A: My father is a retired chemistry professor who had a long and fruitful career. While his encouragement led me to entertain the idea of becoming a professor, it is my parents’ example that fuels my choice to do this every single day. My father’s humble beginnings in a village without running water or electricity in Bogra, Bangladesh; both of my parents’ survival of the 1947 independence and partition of India and Pakistan; their survival of the 1971 genocide and liberation war in present-day Bangladesh (and the horrendous loss of family members and friends in that conflict); their immigration to Australia and later the U.S. and the blatant, extraordinary racism they survived in both places; and the fact that they began their lives all over again in the U.S. at the age of 40 in a country halfway around the world in which they knew no one, cut off from all of their family and friends, are remarkable enough. Yet their response to these challenges is even more extraordinary, including my father devoting his life to scientific inquiry and mentoring promising, underrepresented students, and my mother being an obstetrician and gynecologist, especially significant because she first practiced in a country in which rape had been a weapon of torture during the genocide. 


For my parents, pursuing an education and doing everything in their power to help others through their teaching and training became their way of enacting the sacred work of justice in the world, even in the bleakest of circumstances. They are the strongest examples I have ever seen of Nelson Mandela’s famous statement that “Education is the most powerful weapon which you can use to change the world.” Every day that I sit down to write or set foot in a classroom, I know that I am here because of the enormous sacrifices of these two amazing individuals, to whom I owe a debt that I can never repay. I feel heavily the gravity of the fact that I continue to be entrusted with the same sacred work of education to which they have devoted their lives. My practice of this work is of course imperfect and I have much room for growth. But in those precious moments in which a student finds in a text or a class discussion a deeper meaning that helps them recognize something about their own ethical commitments or their own sense of responsibility in the world, I often remember my parents’ faces and send them a quiet word of thanks for modeling what it means to do this work—and then I choose to do it another day.


Q: What scholarly projects are you working on?

A: I have a lot of “back burner” projects, but my most immediate project is a book about a late nineteenth-century Indian feminist, Pandita Ramabai, who converted to Christianity and sought to improve the plight of much-oppressed high-caste Hindu widows (of which she herself was one) through her own brand of proto-feminism. I contend that some of her most critical work has not received fair scholarly attention because of various methodological and theoretical quandaries in the disciplines of gender studies and religion. New work in the area of post-secularism helps scholars to seriously consider how feminism and Christianity need not be opposed, especially in colonial contexts, and I am using a post-secular framework to reread both well-known and lesser-known writings by Ramabai and other social reformers of the period.

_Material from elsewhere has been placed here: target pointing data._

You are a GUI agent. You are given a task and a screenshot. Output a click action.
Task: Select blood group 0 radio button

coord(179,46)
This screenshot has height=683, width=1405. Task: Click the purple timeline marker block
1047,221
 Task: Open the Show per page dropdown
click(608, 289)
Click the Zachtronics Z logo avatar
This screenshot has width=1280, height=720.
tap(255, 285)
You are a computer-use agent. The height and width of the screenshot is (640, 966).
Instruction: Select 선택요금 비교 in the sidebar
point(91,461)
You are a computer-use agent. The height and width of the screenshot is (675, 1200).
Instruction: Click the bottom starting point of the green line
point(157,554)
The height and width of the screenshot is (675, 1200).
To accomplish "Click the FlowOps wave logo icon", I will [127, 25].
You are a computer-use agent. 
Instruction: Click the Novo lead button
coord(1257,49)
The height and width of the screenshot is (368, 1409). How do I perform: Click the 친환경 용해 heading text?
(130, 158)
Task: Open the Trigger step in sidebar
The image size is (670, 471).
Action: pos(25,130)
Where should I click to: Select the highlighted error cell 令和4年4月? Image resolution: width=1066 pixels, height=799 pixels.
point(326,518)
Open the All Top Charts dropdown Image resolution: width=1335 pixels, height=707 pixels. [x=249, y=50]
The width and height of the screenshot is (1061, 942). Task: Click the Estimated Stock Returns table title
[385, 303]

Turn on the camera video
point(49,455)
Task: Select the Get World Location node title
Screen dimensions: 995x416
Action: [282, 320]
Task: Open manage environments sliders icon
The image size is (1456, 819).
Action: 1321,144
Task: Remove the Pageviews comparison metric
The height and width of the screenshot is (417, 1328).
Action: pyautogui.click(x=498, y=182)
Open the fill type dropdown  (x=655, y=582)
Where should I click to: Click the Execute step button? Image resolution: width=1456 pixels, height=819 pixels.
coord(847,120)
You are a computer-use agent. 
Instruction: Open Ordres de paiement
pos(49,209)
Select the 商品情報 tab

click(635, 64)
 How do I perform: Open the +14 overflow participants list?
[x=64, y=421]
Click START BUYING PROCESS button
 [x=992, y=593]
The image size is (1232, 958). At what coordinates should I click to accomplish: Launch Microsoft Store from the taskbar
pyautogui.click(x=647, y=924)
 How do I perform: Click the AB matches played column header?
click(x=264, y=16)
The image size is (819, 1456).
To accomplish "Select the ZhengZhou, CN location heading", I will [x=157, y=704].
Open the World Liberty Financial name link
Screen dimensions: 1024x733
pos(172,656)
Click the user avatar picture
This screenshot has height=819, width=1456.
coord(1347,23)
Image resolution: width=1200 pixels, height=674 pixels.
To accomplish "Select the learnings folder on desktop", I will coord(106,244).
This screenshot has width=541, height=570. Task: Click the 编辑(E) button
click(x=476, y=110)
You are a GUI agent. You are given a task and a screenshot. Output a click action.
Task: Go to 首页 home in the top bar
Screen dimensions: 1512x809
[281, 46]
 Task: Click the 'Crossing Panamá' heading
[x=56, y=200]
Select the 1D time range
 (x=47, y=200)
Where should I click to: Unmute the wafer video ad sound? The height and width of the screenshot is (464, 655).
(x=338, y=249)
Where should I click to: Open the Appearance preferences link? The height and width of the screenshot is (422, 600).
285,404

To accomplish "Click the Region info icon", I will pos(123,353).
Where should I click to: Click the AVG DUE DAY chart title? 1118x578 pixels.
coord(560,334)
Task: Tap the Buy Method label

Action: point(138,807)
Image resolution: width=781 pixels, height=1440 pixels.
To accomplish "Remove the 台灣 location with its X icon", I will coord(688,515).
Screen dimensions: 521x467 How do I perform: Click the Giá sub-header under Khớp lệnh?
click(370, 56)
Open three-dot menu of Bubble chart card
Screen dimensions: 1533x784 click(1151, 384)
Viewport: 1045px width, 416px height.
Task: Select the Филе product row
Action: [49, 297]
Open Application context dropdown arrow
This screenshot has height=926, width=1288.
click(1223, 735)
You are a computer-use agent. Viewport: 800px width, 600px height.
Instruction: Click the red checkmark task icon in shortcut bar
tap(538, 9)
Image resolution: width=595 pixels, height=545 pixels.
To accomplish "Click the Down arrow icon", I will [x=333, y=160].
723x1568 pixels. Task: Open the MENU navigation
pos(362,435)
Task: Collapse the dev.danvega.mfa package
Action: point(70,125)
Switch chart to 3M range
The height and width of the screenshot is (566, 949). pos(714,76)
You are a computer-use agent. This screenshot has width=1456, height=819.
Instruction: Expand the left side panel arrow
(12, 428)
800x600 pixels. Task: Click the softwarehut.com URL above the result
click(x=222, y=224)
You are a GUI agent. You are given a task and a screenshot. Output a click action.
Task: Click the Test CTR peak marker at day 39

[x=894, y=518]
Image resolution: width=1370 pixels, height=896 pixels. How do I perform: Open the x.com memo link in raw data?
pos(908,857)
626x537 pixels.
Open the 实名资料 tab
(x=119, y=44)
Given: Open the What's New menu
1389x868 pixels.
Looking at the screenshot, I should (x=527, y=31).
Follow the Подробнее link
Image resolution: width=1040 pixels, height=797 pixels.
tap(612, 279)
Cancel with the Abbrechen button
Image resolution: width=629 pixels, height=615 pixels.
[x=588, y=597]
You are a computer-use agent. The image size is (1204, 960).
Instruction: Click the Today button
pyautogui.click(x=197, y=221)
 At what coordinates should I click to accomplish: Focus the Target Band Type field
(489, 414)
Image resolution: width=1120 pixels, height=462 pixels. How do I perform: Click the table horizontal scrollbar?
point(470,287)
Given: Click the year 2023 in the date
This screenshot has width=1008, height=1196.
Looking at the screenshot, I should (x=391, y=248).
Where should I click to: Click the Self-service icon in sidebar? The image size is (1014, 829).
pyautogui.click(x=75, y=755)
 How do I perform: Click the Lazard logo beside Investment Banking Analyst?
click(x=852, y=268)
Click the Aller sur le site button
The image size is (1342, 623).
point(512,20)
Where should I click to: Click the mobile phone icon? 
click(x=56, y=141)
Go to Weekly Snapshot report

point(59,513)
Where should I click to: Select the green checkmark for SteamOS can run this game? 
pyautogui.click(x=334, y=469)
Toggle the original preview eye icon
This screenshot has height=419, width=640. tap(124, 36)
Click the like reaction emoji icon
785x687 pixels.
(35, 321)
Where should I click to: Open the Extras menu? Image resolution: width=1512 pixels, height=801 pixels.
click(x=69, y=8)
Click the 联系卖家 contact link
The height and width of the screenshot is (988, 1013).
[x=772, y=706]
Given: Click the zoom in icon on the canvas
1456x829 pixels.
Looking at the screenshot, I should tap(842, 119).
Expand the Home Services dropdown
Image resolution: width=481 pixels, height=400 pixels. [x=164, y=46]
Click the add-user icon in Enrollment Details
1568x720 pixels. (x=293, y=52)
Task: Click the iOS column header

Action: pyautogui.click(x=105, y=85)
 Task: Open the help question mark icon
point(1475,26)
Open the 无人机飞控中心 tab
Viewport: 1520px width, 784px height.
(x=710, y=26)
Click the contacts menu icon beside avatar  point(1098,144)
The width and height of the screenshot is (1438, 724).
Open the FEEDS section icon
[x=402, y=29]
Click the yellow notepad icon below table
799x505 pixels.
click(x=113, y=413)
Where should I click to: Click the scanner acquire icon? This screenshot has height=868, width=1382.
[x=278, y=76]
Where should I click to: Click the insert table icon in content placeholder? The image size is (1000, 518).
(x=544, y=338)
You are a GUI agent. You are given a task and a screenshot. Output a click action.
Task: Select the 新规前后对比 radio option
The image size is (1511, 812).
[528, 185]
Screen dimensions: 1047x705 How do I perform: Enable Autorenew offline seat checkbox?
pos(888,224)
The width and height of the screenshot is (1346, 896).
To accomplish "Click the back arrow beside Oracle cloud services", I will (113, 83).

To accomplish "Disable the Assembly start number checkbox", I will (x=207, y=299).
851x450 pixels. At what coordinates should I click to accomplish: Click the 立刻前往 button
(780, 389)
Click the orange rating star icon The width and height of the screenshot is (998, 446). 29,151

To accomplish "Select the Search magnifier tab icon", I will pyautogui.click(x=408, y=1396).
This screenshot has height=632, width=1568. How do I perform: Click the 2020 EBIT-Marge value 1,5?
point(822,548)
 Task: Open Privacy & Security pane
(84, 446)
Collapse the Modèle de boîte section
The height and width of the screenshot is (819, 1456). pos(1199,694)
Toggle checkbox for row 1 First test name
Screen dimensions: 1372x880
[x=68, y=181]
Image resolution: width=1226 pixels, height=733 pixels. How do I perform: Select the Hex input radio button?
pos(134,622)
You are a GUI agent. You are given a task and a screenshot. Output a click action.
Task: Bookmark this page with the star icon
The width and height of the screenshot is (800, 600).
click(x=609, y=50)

This book project has had a few related articles that I have published, are under consideration, or will be submitted in the next year or so. This project has many connections to my teaching, particularly Literature and Gender and Postcolonial Literature. Because the project is interdisciplinary, it has taken quite awhile, as I have had to read widely in multiple disciplines outside of my primary fields in order to treat the material fairly.


Q: What else would you like to share with the readers of this blog?

A: Producing scholarship, teaching, and participating in service to one’s colleagues and students has been an extraordinary experience at Ashland University, where not only students but also faculty are encouraged to proceed with a sense of purpose and a commitment to their local and global responsibilities. The English Department in particular offers an incredible community of readers, writers, and thinkers who seek to bring out the highest caliber of work in every individual, which means encouraging each person to proceed with a deep sense of purpose. I encourage any student interested in the majors or minors offered in the department to speak one-on-one with one of the faculty.